To: T.B. Yoits; All
So... the Louisiana Judiciary is going to claim rights that the Supreme Court found belongs in the Legislature?
I would guess that 50 state judiciaries can now potentially do that. If the matter was returned to the states, it was returned to the jurisdictions of each state's individual government and constitution. Each state having its own Executive, Legislative, and Judicial branches functioning in similar roles to how the federal branches work.
Therefore, a state legislative body could pass a law and a state judiciary branch could declare that law unconstitutional (applying their state constitution). I'd guess the state's executive branch (governor) could selectively determine how little or much he's going to enforce the law as well.
I don't know for sure, so I'm just spit-balling here. I'd guess that the fed judiciary sort of removed themselves from the argument. However, the states are free to argue the matter til the cows come home.
You could theoretically end up with 50 individual "Roe v Wades". That's why, to me, the overturning of Roe v Wade is a victory for federalism, but not quite such a slam-dunk victory over abortion.
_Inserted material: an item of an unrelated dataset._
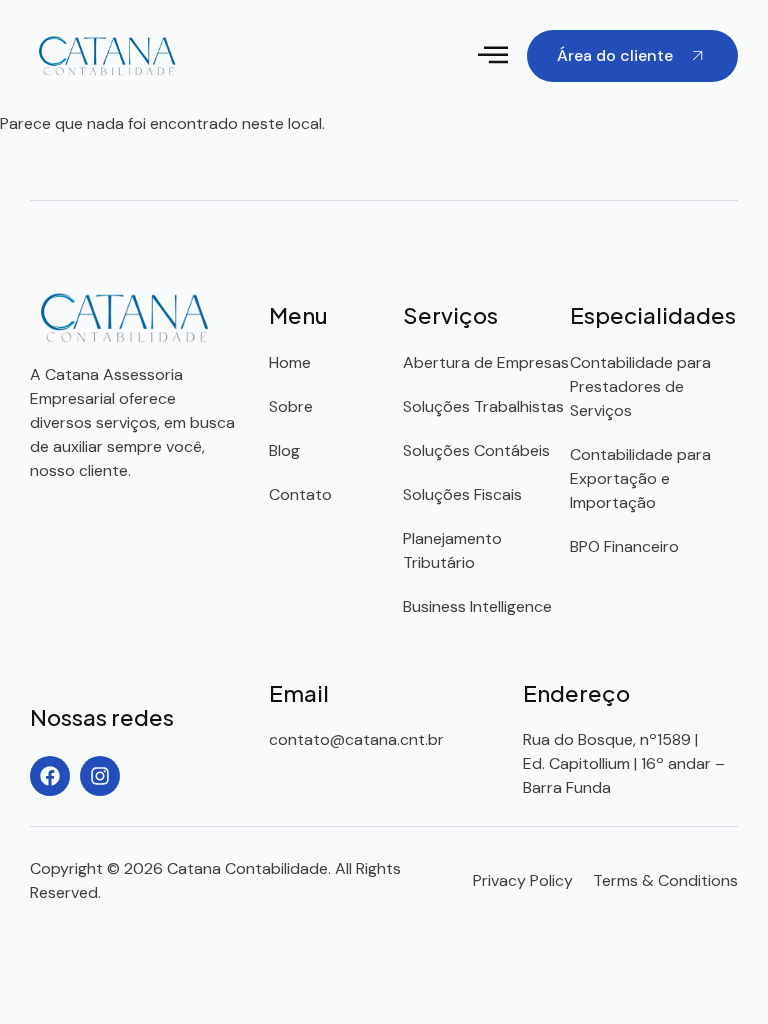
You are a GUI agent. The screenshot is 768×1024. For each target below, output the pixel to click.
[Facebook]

That's why I feel like the other side is extremely ticked off without realizing that they've got some power here as well.
Can anybody educate me better on where I might be wrong about that? I'm not an expert and I'm fine with being corrected here.
To: mmichaels1970
“ That’s why, to me, the overturning of Roe v Wade is a victory for federalism”
Maybe it will lead to young people in the USA learning what it means to be a republic. The left, while in power, wants a pure democracy. …. Impeach a Republican President on ridiculous grounds as many times as they feel
like it or two foxes and one chicken voting on what is for lunch. Pure democracy has zero protection for minorities of any type.
To quote one of our founders. “A republic is we can keep it”.